I had a serious problem with school refusal in high school. I lost a lot of days of school. This problem is associated with dysfunctional families — families similar to mine:
enmeshment of family members, interpersonal conflict (father tries to murder mother), emotional detachment, and isolation (my parents didn’t have friends)
The problem is addressed by modifying the dysfunction in all the family members:
“Clinical researchers argue that a change in family functioning needs to occur in order to effect change in the school refuser’s social-emotional adjustment.”
That would never happen in my case. I was scapegoated so I was the only one with the problem. My parents had to preserve their perception of my sister as perfect. So long as my sister remained perfect, I was scapegoated — it balanced the system. Notice how Akin Gump perpetuated the dysfunction — they were drawn into my sister’s and brother-in-law’s need to enmesh others into their pathology.
Then you get Earl involved — somebody who knows as much about people as I know about real estate — and you have a perfect storm.
Note the enmeshment at Akin Gump: A legal assistant administrator who marries an alcoholic partner at the firm. That legal assistant administrator worked for Earl. Tell me Earl is normal.
Everett and Volgy have described the factors commonly found in dysfunctional families. In some dysfunctional families the most striking feature is that the mechanisms of splitting and projective identification are not displayed simply by an individual but pervade the parent-child subsystem.
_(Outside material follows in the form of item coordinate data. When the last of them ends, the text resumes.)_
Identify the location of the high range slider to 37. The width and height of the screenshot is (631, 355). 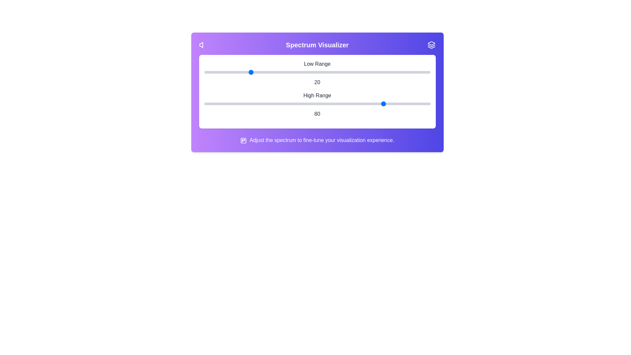
(288, 104).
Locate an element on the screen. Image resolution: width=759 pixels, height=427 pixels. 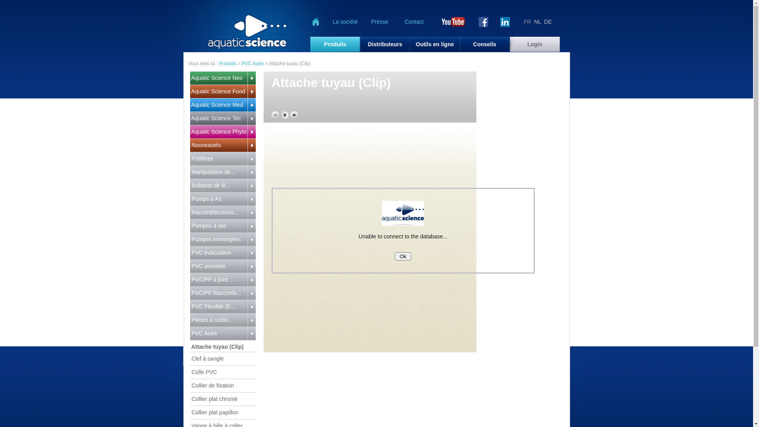
' Substrat de fil...' is located at coordinates (218, 186).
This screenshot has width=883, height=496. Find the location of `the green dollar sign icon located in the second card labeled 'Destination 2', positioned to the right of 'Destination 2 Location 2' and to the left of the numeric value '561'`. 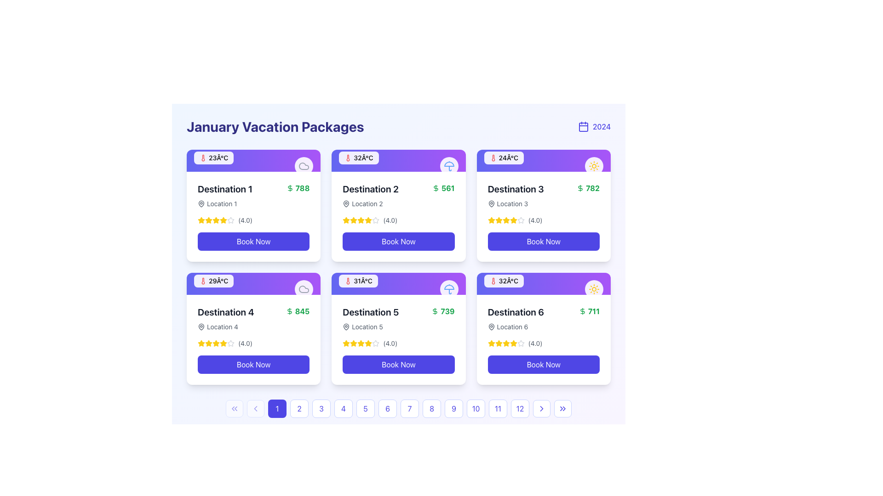

the green dollar sign icon located in the second card labeled 'Destination 2', positioned to the right of 'Destination 2 Location 2' and to the left of the numeric value '561' is located at coordinates (435, 188).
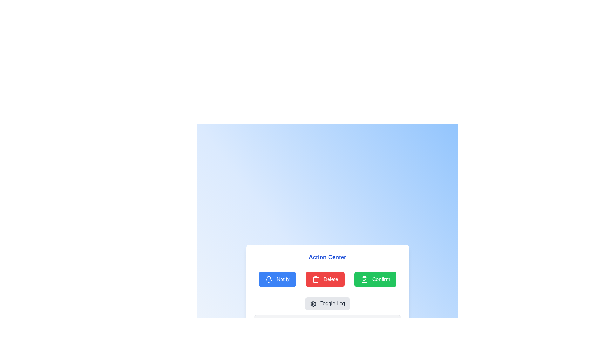 Image resolution: width=610 pixels, height=343 pixels. Describe the element at coordinates (269, 278) in the screenshot. I see `the bell-shaped icon within the blue 'Notify' button, which is the leftmost button in the group of three buttons labeled 'Notify', 'Delete', and 'Confirm'` at that location.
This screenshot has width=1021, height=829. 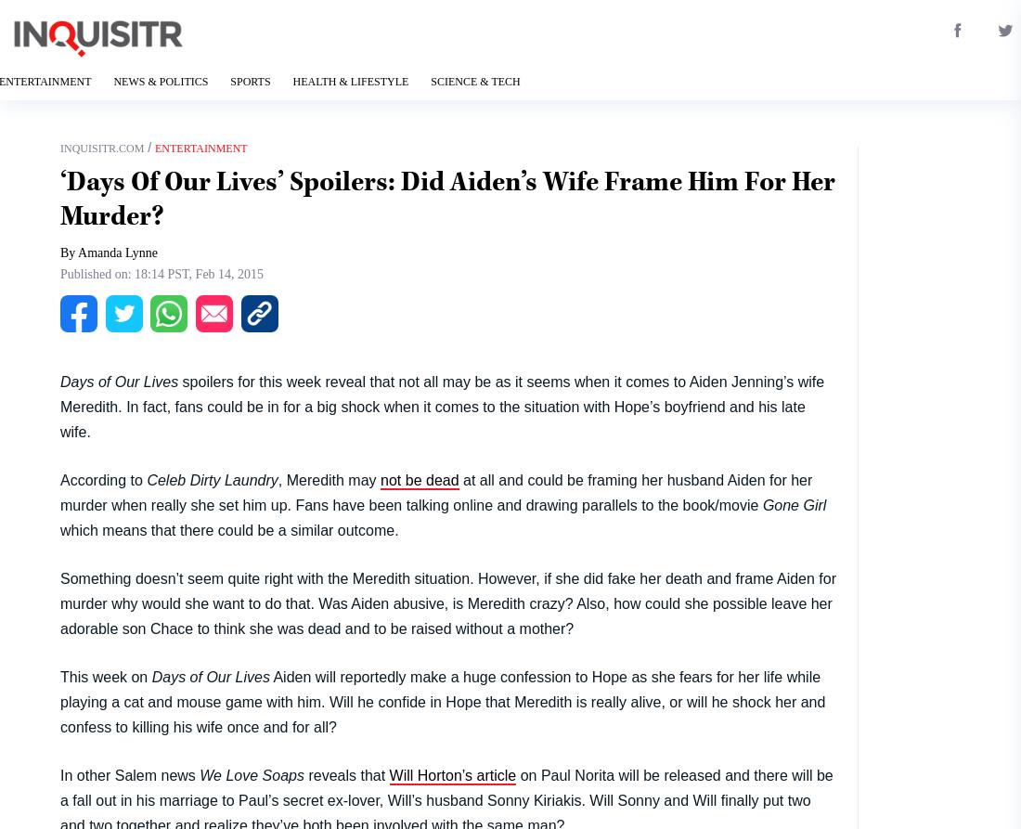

Splitting occurs when positive and negative feelings and thoughts are separated and experienced by family members in isolation of one another. This splitting distorts the family’s perception of reality in such a way as to cause them to experience both internal or external events or issues as either “right” or “wrong,” “black” or “white.” Such rigidly split perceptions occur without regard to the complexity of situations, roles or relationships. Studies of dysfunctional families identified a similar pattern where within the family system “positive attributes of ‘goodness’ and negative attributes of ‘badness’ were separated and reinvested such that each family member appears relatively preambivalent and single-minded in relation to the child.” This splitting appears to protect the system from potential feelings of loss and disappointment as well as from the negative affects of anger and hostility.
The projective identification process within a system operates in concert with that of splitting to form rigid role assignments and expectations among specific family members (as in assigning the role of good child to one offspring and bad child to another). In the dysfunctional family, the threat of conflict or aggression in the marriage, which would also threaten the survival of the system, is projected onto a child who “owns” the projection and behaves more aggressively while returning the spousal subsystem to a calmer level. In assessing a clinical family, most family therapists would identify a central triangle, typically between parents and a child, which serves to balance the entire system.
The role of the triangulated child is often defined by either parentification (idealized child) or scapegoating. Everett and Volgy identified in the dysfunctional family predictable patterns of two central triangles and termed these coexisting triangles. It appears that the unique level of emotional intensity in the dysfunctional family requires multiple central triangles to balance and stabilize the system. They typically take the form of split and projected images of a triangulated “good” child [my sister] and “bad” child [me]. It appears that the tenuousness of the parental bonding and the continual threat of destructive anger requires two children to perform these specified roles in order to dissipate these threats and to ensure the survival of the system. “Borderline Disorders: Family Assessment and Treatment.” in Chronic Disorders and the Family, Walsh, F and Anderson, C.M., eds. (1988).